張悌
冒頭
張悌(ちょうてい)とは、呉の末期に朝廷の重臣として政務と軍務を担い、西晋の侵攻に際して抗戦の指揮を執った人物です。
生涯
孫晧の治世下で重きをなし、晋が呉へ総攻撃を開始すると、都方面の防衛に関わって出陣し、劣勢の中で戦って戦死したと伝えられます。呉滅亡直前の政局と軍事の混乱を体現する立場にあり、降伏か徹底抗戦かの選択が迫る局面で、前線に立つ官僚・将として位置づけられます。
人物像
文官としての朝廷運営に加え、戦時には軍を率いる役割も帯び、国家存亡の段で現場に出る実務型の重臣として語られます。
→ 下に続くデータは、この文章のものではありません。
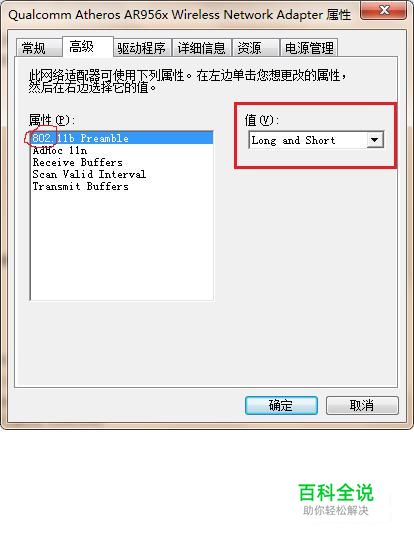Select the 802.11b Preamble property
Screen dimensions: 414x547
[x=122, y=138]
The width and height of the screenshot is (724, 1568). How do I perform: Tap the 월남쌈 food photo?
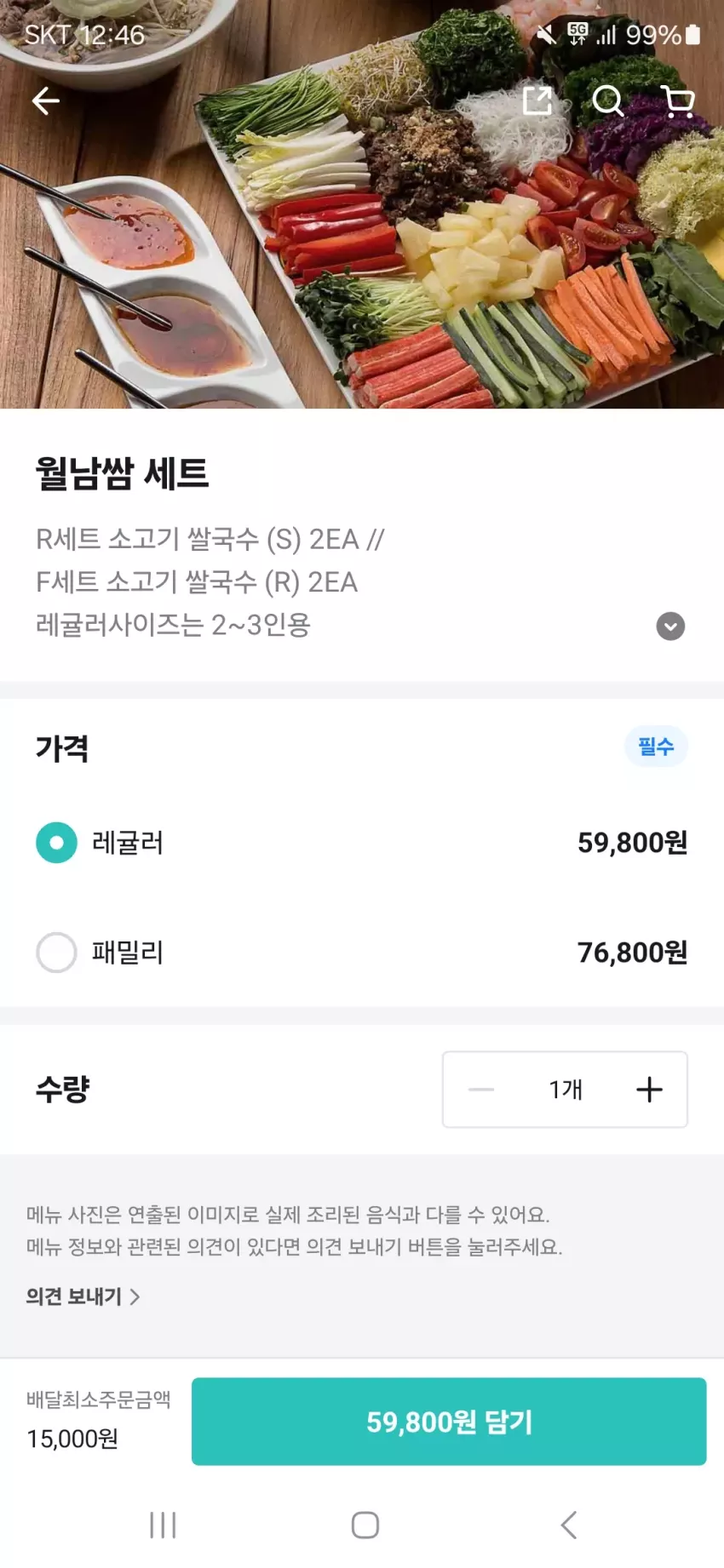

末期呉の政治的疲弊の中で、個人の才覚のみでは覆しがたい国力差に直面した点が特徴です。
関係人物
主君は呉主の孫晧で、対する敵は晋の中枢(司馬氏政権)です。呉末期の守将・重臣と同時代にあり、各地の防衛線が切り崩される状況の中で対応を迫られました。
有名なエピソード
晋軍の進攻を前に出戦して敗死したことが最大の事件として伝わり、呉の滅亡が避けがたい段階に入った後も、なお武力抵抗を試みた人物として扱われます。